While we were sitting outside the mosque, it started raining heavily. Before that, we were surprised to hear the imam conclude his Juma sermon in English!! I was sitting there waiting for a friend of mine who was supposed to visit me. I met a British-Pakistani there who was visiting Turkey to obtain a hair transplant. He regaled me with his life-story, how he used to run a business in Leeds and lost his savings in the stock market crash, his move to Hull and the hooliganism he faced at his takeaway place initially. Meanwhile, we spotted two Pakistani families coming out of the mosque after Juma Prayers, recognizable due to Shalwar Kamiz, the traditional dress in Pakistan. One of the families had immigrated from my hometown to Denmark and the other family was based in London. 
The rain got so ferocious that we had to move inside the mosque. It was full of other tourists who had sought shelter in the covered area of the mosque. I met Kaan under these circumstances. He works as freelance photojournalist and we discussed political situation in Turkey, socialism and anarchism (inside the courtyard of Blue Mosque :P).

I caught up with my friend whom I had met the last time I was in Turkey. He hails from Iran but has spent the last five years in Istanbul, getting two masters degrees in International Relations. We sat at a café near the Hippodrome and discussed about the time we had last year and the intervening period since then. We had Turkish tea/kehva while he informed me that he worked part-time as a tour guide to support his stay in the city. He promised to get me booked in a cheaper hotel with similar amenities as soon as I vacated my previous one. We discussed Iran-US relations, situation in Gaza and American Universities. He was kind enough to escort me to the nearest Koska shop, from where I could get the best Baklava in town. It was raining and we didn’t have an umbrella, so he departed afterwards and I walked back towards my hotel.

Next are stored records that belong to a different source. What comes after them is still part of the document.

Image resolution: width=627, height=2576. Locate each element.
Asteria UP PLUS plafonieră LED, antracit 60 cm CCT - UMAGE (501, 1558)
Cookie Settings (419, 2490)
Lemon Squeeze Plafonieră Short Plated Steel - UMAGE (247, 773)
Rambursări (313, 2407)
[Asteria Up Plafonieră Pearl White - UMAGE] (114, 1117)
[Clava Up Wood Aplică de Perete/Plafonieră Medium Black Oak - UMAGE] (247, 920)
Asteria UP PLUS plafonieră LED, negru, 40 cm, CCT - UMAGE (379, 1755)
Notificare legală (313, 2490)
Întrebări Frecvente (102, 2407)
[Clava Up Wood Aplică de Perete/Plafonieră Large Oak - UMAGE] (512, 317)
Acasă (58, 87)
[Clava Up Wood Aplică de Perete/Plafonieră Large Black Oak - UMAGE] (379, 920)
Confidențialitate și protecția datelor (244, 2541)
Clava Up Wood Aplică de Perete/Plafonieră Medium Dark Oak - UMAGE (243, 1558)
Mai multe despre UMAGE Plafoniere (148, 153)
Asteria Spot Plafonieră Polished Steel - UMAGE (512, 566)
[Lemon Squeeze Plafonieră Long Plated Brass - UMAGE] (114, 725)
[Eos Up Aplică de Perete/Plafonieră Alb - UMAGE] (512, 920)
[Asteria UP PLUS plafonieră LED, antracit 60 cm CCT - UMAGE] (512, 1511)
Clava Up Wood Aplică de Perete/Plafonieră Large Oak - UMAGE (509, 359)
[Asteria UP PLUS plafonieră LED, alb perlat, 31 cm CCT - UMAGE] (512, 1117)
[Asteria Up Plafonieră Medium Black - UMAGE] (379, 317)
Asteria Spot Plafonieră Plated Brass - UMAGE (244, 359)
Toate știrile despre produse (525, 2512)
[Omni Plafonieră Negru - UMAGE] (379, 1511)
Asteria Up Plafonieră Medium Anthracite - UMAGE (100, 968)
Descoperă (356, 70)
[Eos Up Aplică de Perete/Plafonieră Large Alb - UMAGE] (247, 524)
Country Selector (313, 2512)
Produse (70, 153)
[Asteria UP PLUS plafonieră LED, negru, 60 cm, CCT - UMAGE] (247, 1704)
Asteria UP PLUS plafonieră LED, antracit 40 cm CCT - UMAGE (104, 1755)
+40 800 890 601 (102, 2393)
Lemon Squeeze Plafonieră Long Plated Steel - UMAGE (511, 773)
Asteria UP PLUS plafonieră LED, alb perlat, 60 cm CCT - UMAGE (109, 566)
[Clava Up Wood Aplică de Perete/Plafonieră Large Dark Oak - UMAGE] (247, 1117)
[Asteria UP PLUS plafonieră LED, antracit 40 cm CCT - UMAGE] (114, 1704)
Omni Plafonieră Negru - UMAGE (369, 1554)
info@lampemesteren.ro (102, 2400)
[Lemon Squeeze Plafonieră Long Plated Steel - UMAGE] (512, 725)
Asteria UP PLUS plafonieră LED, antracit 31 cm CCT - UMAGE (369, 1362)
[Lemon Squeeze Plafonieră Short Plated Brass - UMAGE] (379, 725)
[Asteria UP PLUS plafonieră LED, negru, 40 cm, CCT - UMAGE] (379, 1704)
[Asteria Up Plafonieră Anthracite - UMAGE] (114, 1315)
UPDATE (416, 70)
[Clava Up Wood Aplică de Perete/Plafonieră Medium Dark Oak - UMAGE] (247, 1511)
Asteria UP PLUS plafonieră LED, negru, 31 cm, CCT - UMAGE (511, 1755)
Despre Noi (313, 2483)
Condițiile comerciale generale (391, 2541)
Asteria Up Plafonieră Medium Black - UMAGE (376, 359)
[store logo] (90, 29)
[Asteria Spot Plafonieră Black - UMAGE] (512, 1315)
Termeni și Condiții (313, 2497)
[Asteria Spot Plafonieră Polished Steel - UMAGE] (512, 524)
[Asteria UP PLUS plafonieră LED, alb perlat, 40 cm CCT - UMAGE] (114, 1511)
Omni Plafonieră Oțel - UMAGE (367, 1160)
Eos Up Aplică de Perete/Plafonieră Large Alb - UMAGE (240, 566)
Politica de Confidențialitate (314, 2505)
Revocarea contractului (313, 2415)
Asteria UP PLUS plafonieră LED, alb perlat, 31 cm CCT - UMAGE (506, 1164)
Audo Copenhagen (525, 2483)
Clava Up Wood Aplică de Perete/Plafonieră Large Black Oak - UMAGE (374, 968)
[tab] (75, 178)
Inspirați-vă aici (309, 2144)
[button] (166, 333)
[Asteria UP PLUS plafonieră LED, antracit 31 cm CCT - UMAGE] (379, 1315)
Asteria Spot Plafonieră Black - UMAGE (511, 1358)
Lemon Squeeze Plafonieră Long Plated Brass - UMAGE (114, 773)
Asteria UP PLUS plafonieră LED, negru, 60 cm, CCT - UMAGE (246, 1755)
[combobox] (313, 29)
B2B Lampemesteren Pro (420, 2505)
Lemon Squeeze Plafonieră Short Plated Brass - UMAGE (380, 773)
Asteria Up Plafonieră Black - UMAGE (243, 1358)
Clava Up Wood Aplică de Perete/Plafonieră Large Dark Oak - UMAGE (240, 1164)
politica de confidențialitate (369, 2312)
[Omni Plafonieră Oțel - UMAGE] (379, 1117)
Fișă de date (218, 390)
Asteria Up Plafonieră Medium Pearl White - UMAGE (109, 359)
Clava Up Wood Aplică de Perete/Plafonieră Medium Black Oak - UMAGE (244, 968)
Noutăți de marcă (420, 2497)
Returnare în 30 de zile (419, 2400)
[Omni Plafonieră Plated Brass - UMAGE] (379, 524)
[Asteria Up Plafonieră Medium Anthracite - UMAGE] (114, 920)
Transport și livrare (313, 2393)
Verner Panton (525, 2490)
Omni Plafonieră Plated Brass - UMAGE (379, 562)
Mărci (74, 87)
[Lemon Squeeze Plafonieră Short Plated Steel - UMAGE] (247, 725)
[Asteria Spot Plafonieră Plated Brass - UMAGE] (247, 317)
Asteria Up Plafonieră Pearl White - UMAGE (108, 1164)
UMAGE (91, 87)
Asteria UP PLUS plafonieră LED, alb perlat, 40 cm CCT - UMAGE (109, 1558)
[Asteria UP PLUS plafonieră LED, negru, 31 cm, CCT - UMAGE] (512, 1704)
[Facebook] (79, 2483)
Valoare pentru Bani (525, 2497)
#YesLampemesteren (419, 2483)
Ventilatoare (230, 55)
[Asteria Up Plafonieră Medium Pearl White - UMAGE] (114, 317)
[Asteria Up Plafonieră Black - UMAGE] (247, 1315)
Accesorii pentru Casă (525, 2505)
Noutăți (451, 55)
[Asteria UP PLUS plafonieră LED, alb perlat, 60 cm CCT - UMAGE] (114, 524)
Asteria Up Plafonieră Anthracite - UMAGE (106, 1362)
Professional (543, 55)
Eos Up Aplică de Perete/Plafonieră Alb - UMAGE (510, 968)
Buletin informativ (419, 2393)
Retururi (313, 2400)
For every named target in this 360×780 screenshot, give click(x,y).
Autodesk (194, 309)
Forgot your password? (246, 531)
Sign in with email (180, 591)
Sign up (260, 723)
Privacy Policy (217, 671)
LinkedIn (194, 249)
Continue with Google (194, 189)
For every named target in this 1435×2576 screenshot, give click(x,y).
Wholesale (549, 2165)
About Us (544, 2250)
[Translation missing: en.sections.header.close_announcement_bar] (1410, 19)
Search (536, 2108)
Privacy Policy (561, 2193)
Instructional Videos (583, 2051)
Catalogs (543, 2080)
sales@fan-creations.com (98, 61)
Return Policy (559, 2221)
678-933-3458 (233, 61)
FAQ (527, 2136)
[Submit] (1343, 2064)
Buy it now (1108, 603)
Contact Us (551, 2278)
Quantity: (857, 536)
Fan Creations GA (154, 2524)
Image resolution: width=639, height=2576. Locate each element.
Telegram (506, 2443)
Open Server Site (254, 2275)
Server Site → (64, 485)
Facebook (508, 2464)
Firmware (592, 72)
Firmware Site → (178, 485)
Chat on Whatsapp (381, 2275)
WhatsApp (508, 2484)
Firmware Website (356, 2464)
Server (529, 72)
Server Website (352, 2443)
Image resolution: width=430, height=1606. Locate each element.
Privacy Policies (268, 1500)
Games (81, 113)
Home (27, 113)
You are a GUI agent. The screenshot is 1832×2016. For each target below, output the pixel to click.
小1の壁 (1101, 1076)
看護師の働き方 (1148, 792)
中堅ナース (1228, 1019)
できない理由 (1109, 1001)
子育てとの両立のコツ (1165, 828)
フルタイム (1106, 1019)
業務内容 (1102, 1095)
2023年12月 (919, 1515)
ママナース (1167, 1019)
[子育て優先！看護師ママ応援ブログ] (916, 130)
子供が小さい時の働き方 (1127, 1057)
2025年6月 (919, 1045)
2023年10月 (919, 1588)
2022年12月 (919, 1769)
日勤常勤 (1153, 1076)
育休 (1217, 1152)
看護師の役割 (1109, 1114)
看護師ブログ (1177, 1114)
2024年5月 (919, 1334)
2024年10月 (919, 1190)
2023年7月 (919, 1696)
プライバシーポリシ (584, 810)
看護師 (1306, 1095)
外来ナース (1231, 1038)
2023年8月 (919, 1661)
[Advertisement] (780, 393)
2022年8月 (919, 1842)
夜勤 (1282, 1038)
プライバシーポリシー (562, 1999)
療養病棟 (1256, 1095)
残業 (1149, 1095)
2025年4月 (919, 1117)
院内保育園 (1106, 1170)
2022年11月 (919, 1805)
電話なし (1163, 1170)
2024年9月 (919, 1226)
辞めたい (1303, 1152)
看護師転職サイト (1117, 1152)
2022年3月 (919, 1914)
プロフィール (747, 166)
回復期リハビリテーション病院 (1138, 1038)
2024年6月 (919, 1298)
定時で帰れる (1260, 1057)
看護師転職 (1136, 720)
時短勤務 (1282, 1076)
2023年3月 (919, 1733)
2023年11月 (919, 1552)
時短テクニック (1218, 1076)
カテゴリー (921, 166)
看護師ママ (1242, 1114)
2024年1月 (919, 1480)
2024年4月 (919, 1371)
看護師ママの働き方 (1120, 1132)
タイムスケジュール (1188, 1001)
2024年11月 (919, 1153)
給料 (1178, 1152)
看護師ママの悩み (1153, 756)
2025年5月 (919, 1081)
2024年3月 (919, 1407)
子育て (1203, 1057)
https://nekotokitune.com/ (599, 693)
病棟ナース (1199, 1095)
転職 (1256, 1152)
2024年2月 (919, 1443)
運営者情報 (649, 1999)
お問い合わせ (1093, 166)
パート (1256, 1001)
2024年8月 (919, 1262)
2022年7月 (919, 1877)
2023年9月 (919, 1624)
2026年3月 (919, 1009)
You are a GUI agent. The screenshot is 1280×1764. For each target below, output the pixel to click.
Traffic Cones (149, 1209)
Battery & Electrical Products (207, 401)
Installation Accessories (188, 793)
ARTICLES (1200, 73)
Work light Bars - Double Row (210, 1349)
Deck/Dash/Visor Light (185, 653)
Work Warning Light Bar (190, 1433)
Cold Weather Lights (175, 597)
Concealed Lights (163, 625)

After taking some rest, I grabbed coffee and macaroons from the nearby McCafe and walked to my favorite place near the seaside. There were balloons, rainbow, slight drizzle and an absolutely beautiful view of the city from afar. I tried to let the feeling sink in for a while and then took a walk towards Galata Bridge. I had previously visited the Galata area but had not visited the top of Galata Tower, I decided to reach the place and take a look at the city during the wonderful dusk shades. I was not fortunate enough and reached there an hour too late. The tower was closed for visitors after 8 p.m., a fact that I was previously unaware of. I roamed around Isteklal street and visited Carl Junior’s near Taksim square. It was almost empty except for me and an Arab woman with her young daughter. Brazil was playing Colombia that night in Quarterfinals and I kept checking the scores on my mobile. Everyone was glued to the TVs in cafés and restaurants across the neighborhood. I was supporting the underdogs(Colombia) but they lost the match eventually. It was another fun-filled day spent in a city that I began to love even more.